Goal of the exercise
From the entries below, work out the number of lines that hold the word "arrow", and give that number alone.

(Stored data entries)
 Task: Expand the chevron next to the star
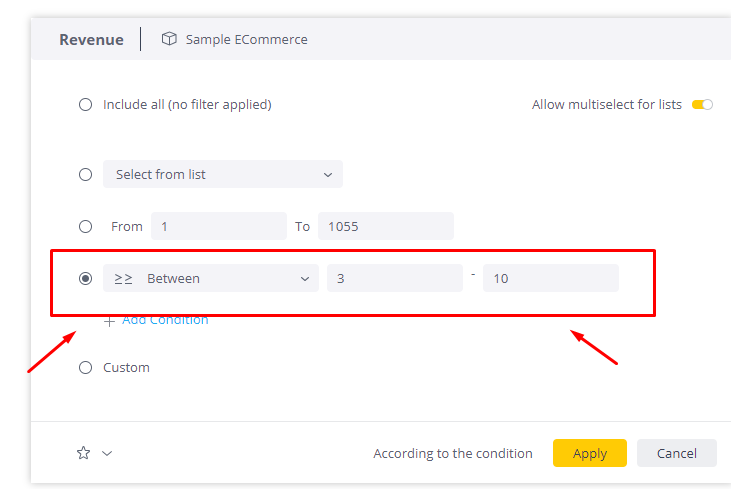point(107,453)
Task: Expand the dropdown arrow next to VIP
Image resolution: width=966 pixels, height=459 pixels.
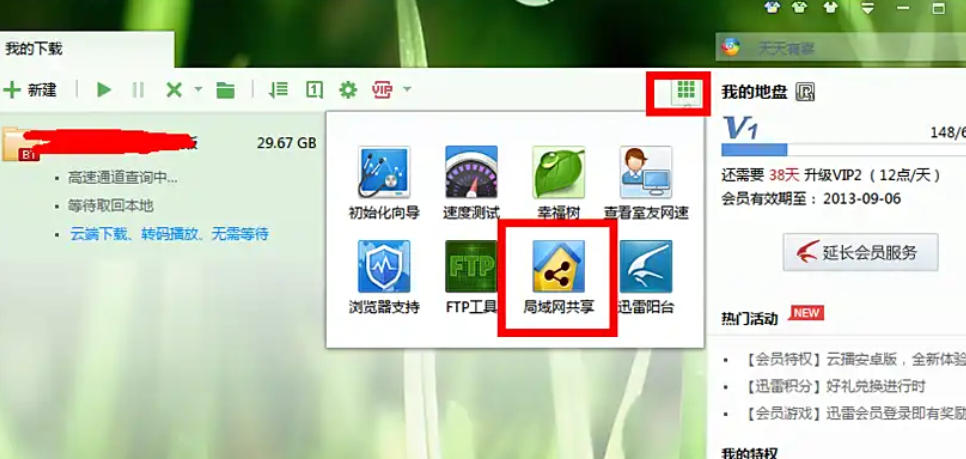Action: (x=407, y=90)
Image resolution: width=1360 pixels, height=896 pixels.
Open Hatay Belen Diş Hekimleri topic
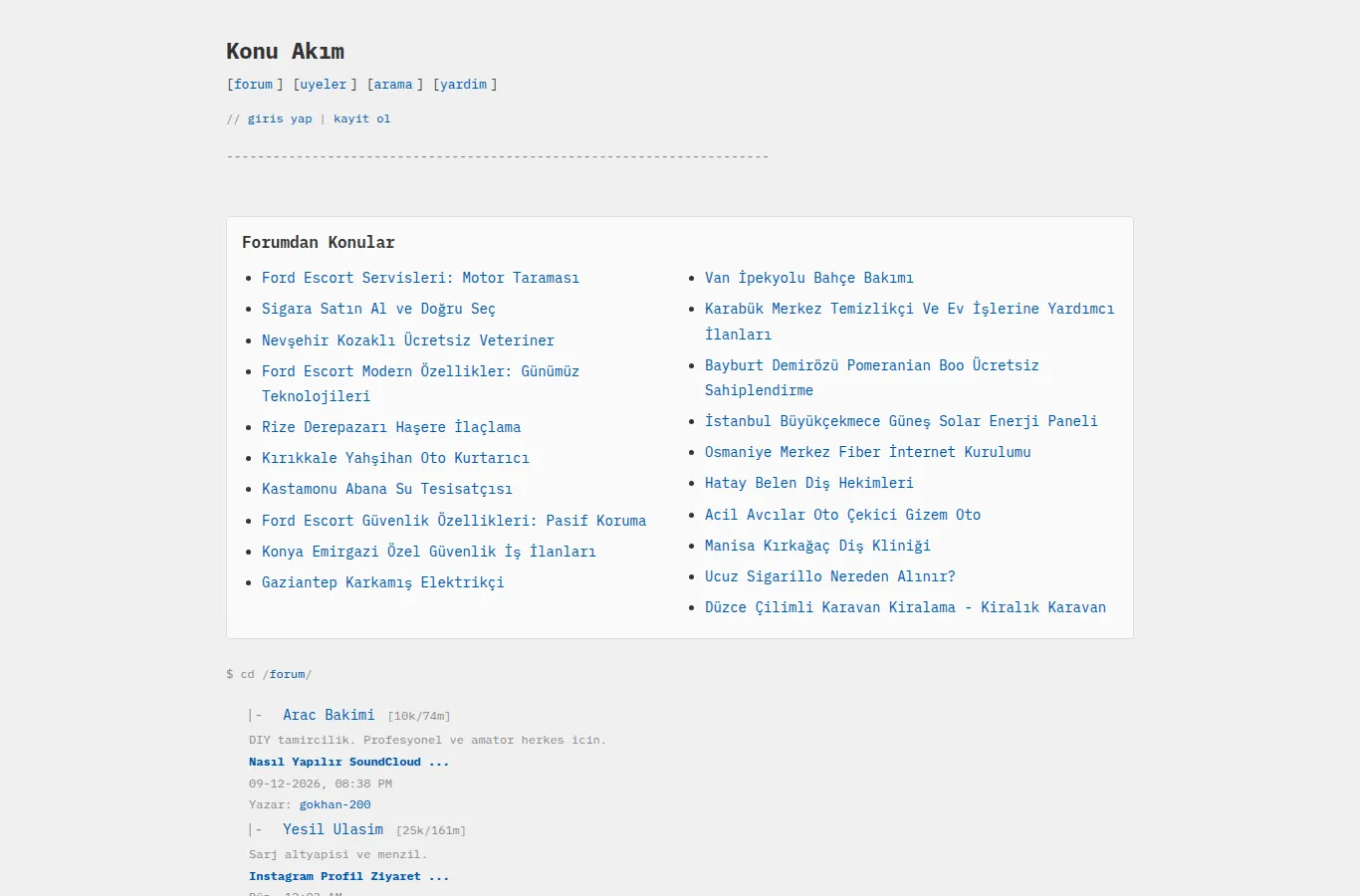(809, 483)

* * *

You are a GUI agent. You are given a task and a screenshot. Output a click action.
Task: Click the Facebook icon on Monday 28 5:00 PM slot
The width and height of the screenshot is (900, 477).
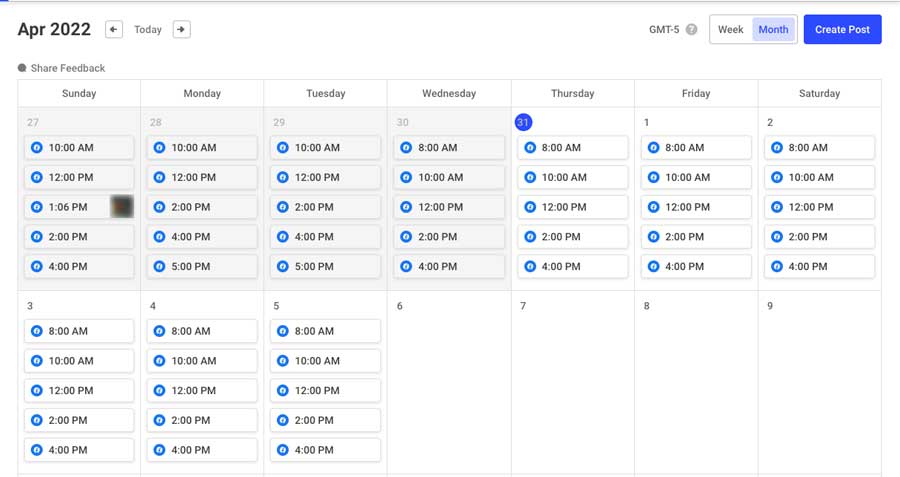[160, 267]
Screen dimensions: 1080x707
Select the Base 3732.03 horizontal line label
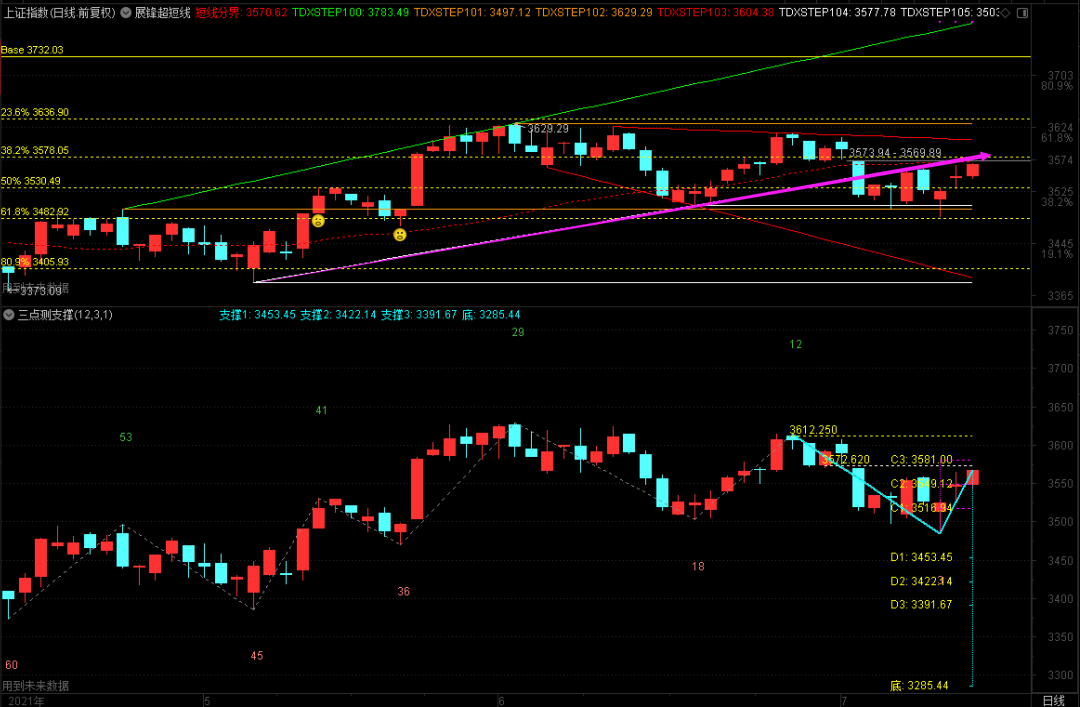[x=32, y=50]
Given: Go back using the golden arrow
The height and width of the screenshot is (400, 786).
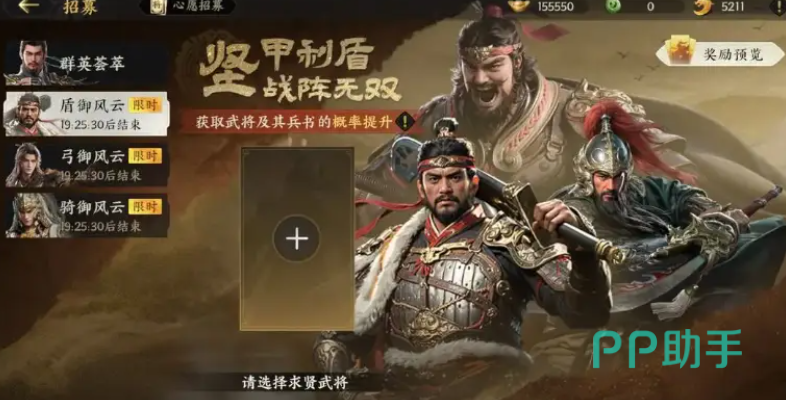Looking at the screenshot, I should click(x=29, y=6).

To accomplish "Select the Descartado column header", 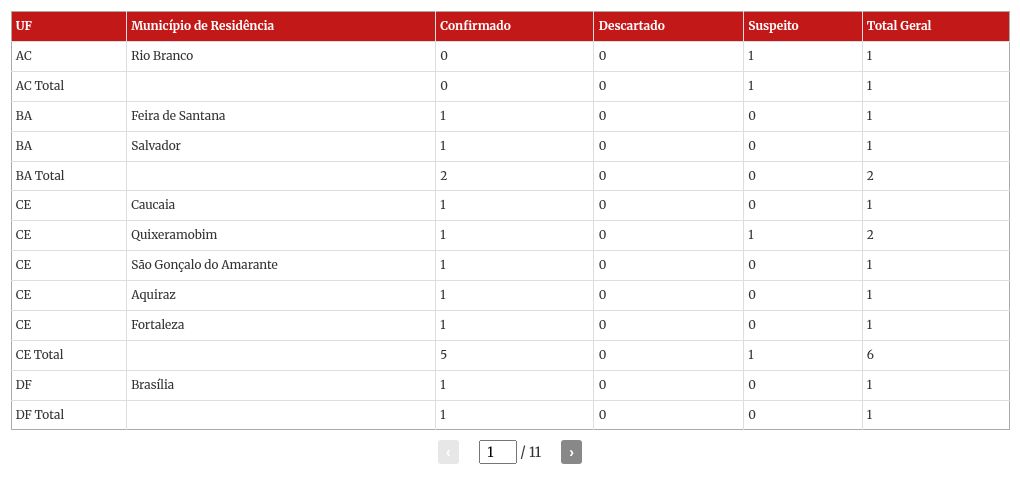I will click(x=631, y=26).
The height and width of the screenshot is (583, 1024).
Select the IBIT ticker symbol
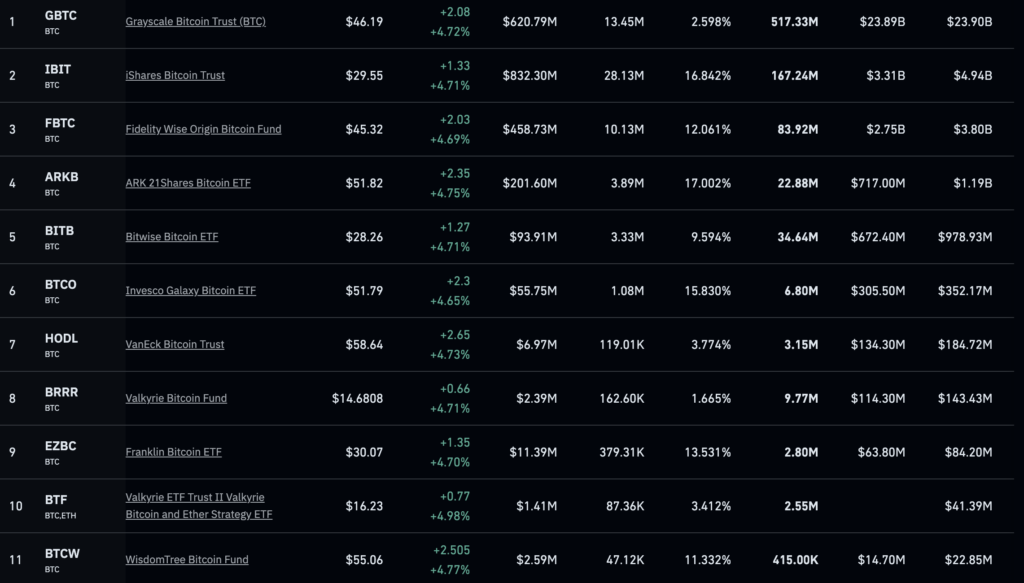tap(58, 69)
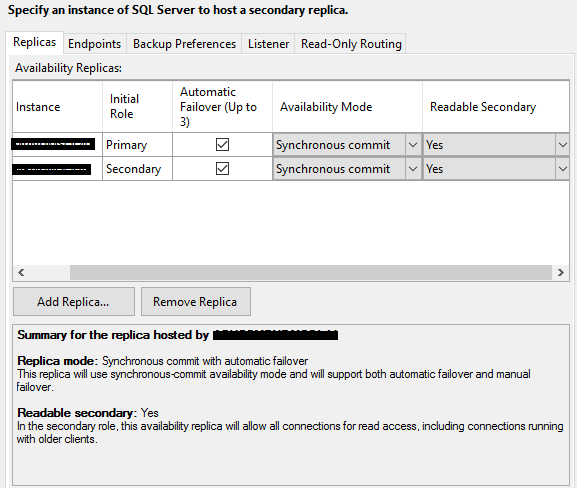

Task solution
2